Exocytosis of BDNF-EGFP-containing DCVs in neuronal soma and neurites. Exocytosis of BDNF-EGFP in the soma (A) and neurites (B) was imaged using methods similar to those used in Fig. 3. Exocytosis of BDNF-EGFP-containing DCVs was not accompanied by a fluorescence cloud or by a significant loss of fluorescence. Curves shown are averages of ten individual events with standard deviations indicated. Shown below the curves are images of representative DCVs at 1.0-second time intervals. Start points of the exocytic events, occurring at various times following depolarization, are indicated by arrows.

Fig. 5.

DCV exocytosis in neuronal soma under conditions of strong and weak depolarization. (A) Comparison of release probabilities at high [total number of analyzed vesicles (n)=1091] and low (n=1525; ^***P<0.001) K⁺ stimulation. (B) A representative example of DCV exocytosis in soma under low K⁺ (30 mM) stimulation.
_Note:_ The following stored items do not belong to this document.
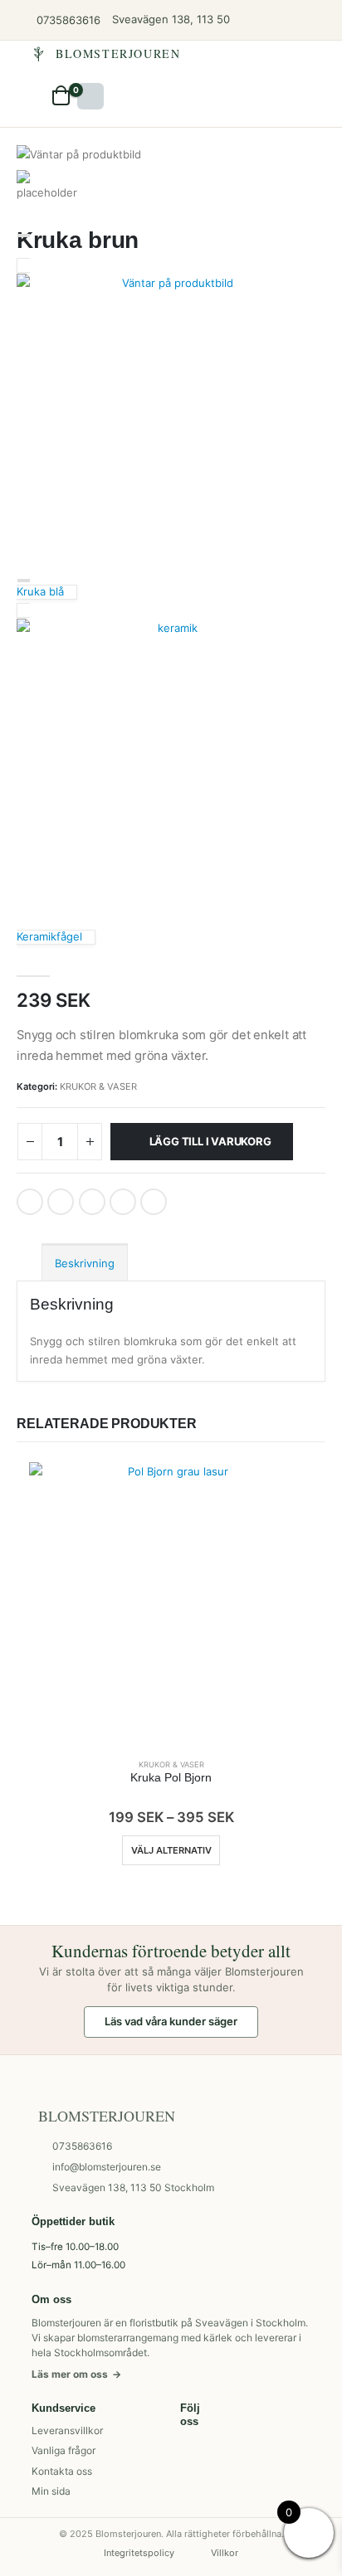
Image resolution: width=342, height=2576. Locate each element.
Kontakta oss (62, 2471)
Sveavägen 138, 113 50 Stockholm (133, 2187)
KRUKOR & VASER (98, 1086)
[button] (37, 94)
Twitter (60, 1201)
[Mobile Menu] (90, 96)
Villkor (224, 2553)
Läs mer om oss (76, 2374)
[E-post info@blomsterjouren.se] (322, 20)
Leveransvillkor (67, 2430)
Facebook (30, 1201)
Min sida (51, 2491)
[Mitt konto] (297, 20)
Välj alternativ (171, 1850)
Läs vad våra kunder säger (171, 2021)
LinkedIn (92, 1201)
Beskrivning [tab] (85, 1263)
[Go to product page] (171, 1604)
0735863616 (82, 2146)
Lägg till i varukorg (210, 1141)
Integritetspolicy (139, 2553)
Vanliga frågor (63, 2450)
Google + (123, 1201)
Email (153, 1201)
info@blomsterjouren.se (106, 2166)
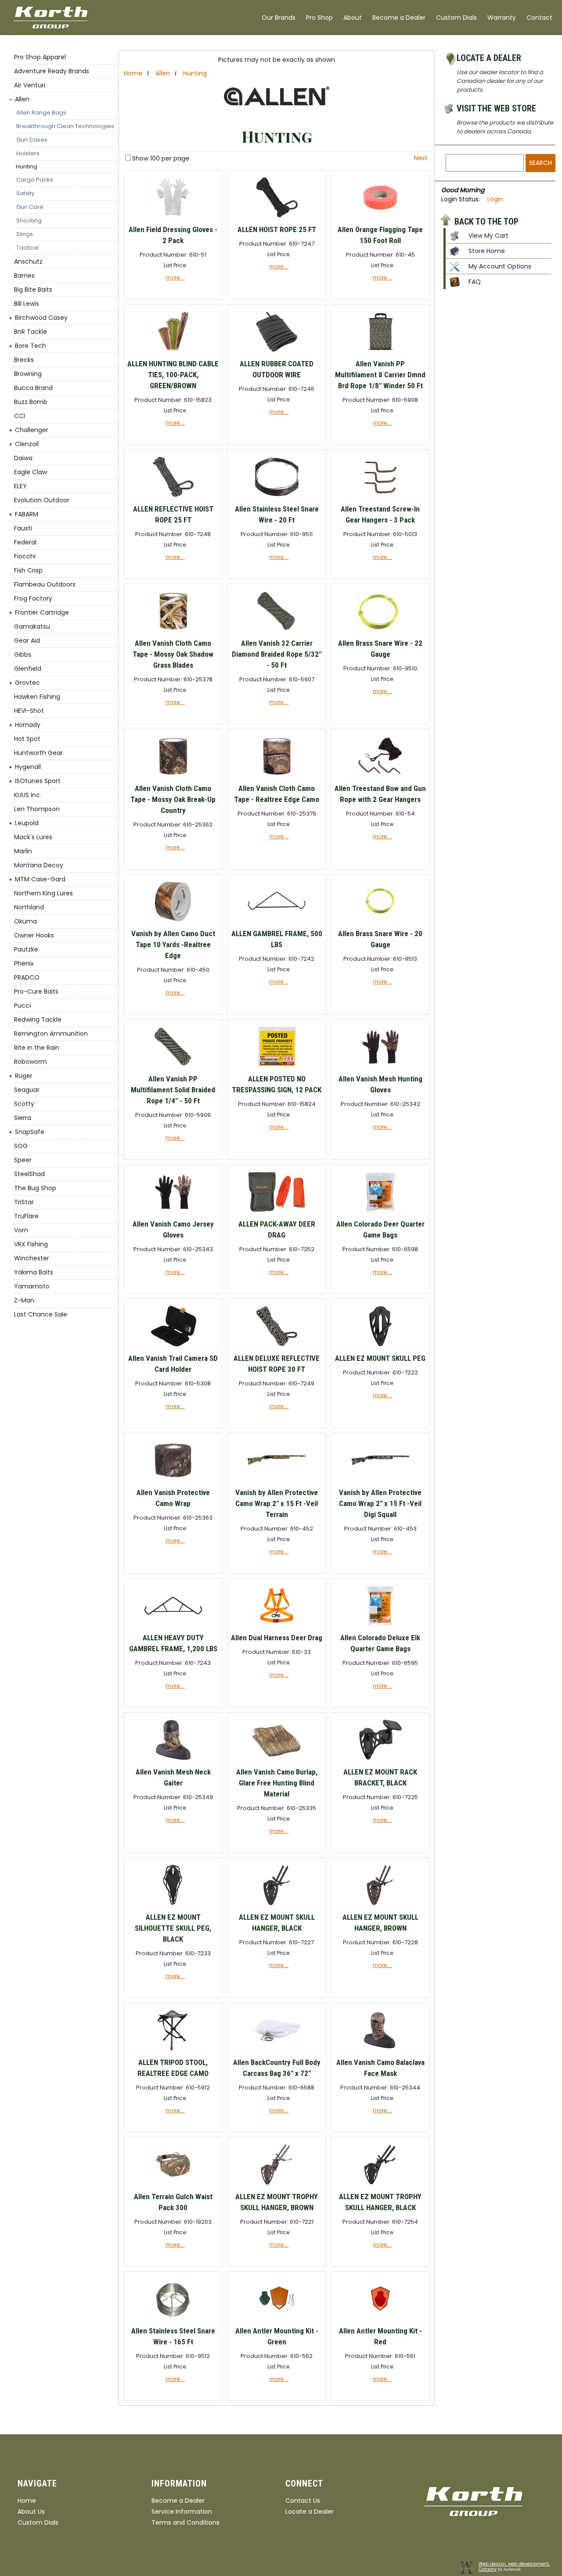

The time interval between two consecutive points is 0.1 seconds. (C) Comparison of the fluorescence rise time (t_r) of events at high- and low-K⁺ stimulation (^***P<0.001). (D) Analysis of the content released during exocytosis for DCVs in soma at high (90 mM) and low (30 mM) K⁺ stimulation. The fluorescence loss (ΔF) from a vesicle was calculated from values 2 seconds before and 15 seconds after an event. Gaussian fitting revealed two populations under both stimulation conditions. At low-K⁺ stimulation (broken lines), a larger subset of DCVs exhibited extensive content release compared with DCVs stimulated at high K⁺ (solid lines). A total of 332 fusion events under 90 mM K⁺ stimulation and 90 events under 30 mM K⁺ stimulation were analyzed in C and D.

Fig. 6.

L-type Ca²⁺ channels mediate DCV exocytosis in hippocampal neurons. Release probabilities in the neuronal soma in response to 90 mM K⁺ were determined after treatment with the indicated Ca²⁺-channel inhibitors. Verapamil at 100 μM (specific for L-type Ca²⁺ channels) completely blocked evoked DCV exocytosis [total number of analyzed vesicles (n)=803], whereas 10 μM ω-conotoxin MVIIC (N- and Q-type specific, n=734) and 200 nM ω-agatoxin TK (P-type specific, n=712) were without effect (P>0.5 by t-test).